Guest Bio: Sarah Ruiz, PhD
Dr. Ruiz is a pediatric psychologist at Children's Health of Orange County (CHOC). She received her doctoral degree in Child Clinical Psychology at the University of Minnesota Institute for Child Development. She specializes in treating children and adolescents with anxiety, depression and trauma.
    Mindfulness in Kids and Teens
    Dr. Sarah Ruiz, a Pediatric Psychologist at CHOC, discusses how mindfulness can be used to manage stressors in kid's and teen's everyday lives.
    Transcription:

    Melanie Cole (Host): Welcome to Long Live Childhood, a pediatric health and wellness podcast presented by Children's Health of Orange County. Together, we can keep kids happy and healthy. I'm Melanie Cole, and I invite you to join us as we discuss mindfulness in kids and teens. Joining me is Dr. Sarah Ruiz. She's a pediatric psychologist with Children's Health of Orange County. Dr. Ruiz, I'm so glad that you've joined us today. And before we get into this topic, can you tell us a little bit about yourself and your expertise surrounding this subject?

    Dr Sarah Ruiz: Yes. Thank you so much for having me here today. So I'm a pediatric psychologist. I work with kids, teens, and young adults as a clinical psychologist in medical settings. So I have a lot of experience teaching mindfulness to help support kids when they're in the hospital, helping them manage pain or medical conditions, but also, you know, helping them manage things like stress and anxiety and managing difficult emotions.

    Melanie Cole (Host): So tell us what mindfulness really is because we hear this term bandied about, and people don't really know what it is and what's the difference between mindfulness meditation, conscious stress reduction, relaxation techniques. They don't kind of know the difference.

    Dr Sarah Ruiz: Sure. And, you know, mindfulness for me is all about being present in the moment that you're in, being aware and accepting of what's happening from this nonjudgmental stance, which is really a tough skill to develop. So it really is about noticing what you're feeling either physically or emotionally, what you're thinking and not getting bogged down in that, being able to notice them and let go of those thoughts to remain in the present.

    Melanie Cole (Host): Right now, Dr. Ruiz, our kids are in an unprecedented time. I'm a 58-year-old woman, so I don't remember that we knew anything about anything that was going on in the world or anything back then, but our kids know a lot and they're so immersed in it. It comes at them from all angles on their social media and everything. We all are feeling this stress, it's kind of a worldwide feeling right now. But how do we know that it's taking a toll on our psychological and our even physiological, children's? Because the fact is that these kids, with school online and all of it, are dealing with stress we could not even imagine. Tell us what our kids are going through right now. How do we know if that stress is taking a toll on our children, psychologically physiologically? Can you give us some red flags to that stress when it's manifesting itself in such a negative way?
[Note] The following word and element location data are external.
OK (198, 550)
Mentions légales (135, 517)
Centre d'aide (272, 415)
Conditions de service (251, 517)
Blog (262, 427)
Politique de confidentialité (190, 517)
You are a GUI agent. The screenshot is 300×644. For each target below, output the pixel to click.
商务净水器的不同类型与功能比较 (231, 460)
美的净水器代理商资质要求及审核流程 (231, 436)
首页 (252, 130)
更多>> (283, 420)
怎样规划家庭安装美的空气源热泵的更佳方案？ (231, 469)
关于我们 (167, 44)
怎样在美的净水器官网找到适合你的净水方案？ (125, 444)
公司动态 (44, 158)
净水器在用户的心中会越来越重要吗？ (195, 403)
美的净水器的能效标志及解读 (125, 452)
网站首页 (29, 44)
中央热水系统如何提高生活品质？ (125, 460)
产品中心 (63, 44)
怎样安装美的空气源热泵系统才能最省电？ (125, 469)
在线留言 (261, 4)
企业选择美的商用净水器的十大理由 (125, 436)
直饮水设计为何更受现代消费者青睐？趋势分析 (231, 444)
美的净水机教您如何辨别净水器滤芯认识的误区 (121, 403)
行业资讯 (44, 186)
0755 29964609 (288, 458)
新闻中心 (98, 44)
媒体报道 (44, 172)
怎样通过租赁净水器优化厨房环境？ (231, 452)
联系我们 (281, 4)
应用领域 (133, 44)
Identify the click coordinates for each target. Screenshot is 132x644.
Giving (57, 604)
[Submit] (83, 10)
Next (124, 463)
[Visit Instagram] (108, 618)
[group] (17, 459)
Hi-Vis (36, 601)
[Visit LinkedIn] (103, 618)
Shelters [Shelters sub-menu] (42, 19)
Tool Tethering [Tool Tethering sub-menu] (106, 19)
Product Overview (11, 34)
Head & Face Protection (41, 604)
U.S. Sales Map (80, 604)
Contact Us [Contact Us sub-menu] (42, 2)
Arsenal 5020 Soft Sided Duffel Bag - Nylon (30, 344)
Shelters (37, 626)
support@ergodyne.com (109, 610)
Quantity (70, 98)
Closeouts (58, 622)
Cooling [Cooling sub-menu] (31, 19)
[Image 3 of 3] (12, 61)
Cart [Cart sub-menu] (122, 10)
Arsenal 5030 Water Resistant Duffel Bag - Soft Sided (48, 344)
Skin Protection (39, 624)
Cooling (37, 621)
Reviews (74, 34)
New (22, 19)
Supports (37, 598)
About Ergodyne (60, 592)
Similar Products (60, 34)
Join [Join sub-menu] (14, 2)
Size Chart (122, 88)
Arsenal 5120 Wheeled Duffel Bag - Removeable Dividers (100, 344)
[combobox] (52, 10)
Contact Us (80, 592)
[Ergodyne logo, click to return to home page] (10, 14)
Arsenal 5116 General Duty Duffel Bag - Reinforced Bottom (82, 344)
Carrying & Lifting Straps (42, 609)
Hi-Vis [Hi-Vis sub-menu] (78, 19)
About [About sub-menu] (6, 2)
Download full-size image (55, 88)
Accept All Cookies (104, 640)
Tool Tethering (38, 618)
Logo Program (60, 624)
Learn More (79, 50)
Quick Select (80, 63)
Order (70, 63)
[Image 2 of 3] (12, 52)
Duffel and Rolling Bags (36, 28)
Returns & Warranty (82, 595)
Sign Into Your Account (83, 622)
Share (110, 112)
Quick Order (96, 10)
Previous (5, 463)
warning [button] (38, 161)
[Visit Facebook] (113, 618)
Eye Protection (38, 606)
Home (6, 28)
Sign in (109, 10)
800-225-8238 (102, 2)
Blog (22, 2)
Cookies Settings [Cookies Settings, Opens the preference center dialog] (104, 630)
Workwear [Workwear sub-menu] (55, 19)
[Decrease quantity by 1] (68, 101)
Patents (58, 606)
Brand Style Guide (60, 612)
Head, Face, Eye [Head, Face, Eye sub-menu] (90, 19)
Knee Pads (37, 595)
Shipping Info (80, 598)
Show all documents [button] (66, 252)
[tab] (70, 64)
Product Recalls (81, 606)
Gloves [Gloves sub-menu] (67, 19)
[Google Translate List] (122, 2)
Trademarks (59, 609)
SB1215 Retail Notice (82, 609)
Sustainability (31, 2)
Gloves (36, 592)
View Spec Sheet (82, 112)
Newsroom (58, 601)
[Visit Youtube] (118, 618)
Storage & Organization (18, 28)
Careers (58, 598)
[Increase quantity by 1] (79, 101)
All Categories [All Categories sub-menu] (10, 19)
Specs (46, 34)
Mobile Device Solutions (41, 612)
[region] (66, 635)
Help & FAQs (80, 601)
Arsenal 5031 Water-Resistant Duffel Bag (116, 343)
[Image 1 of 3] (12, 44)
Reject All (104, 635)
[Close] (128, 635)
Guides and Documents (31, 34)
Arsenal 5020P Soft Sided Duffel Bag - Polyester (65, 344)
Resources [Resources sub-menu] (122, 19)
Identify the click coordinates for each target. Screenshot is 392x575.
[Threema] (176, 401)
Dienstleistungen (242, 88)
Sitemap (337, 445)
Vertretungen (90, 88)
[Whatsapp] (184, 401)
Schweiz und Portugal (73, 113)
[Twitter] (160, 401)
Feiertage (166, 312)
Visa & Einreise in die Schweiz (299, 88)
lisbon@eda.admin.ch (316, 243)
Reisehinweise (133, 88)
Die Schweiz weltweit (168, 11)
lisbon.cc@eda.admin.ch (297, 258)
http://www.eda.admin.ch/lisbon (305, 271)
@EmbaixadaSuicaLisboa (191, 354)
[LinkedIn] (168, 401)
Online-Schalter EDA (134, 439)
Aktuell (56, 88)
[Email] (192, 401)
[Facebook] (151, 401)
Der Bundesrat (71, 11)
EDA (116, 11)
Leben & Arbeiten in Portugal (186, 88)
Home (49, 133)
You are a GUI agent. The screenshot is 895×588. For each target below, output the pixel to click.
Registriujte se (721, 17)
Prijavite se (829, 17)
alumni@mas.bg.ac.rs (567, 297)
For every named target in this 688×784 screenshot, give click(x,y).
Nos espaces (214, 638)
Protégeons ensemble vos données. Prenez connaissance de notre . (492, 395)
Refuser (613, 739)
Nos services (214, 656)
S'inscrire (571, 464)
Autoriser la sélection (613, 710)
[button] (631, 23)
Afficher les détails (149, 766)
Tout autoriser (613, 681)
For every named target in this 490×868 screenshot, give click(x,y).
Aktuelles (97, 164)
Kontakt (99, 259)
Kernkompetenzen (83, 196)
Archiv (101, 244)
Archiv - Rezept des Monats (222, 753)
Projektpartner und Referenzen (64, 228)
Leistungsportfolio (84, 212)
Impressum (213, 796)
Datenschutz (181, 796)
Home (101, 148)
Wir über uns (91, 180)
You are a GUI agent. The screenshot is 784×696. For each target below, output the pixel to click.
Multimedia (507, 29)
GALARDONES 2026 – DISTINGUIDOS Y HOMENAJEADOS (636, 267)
    Dr Sarah Ruiz: Stress is such a tough thing because there are some levels of stress that can be really healthy for us. It will help us achieve more, focus more. For example, if kids are a little stressed or a little bit nervous about an exam, that can give them the extra push to study a little bit more, prepare a little bit more, achieve a little bit more, but really the level of stress that we're all experiencing right now especially with COVID-19 is a different type of stress that's just longer lasting and is going to wear down on us. We're so used to having our nervous system activated due to all this stress, feeling tension in our body, maybe noticing different things like our heart beating a little bit faster, tightness in our muscles, this overall fatigue, and those are some of the signs of kind of longer stress, the stress that can happen on our bodies.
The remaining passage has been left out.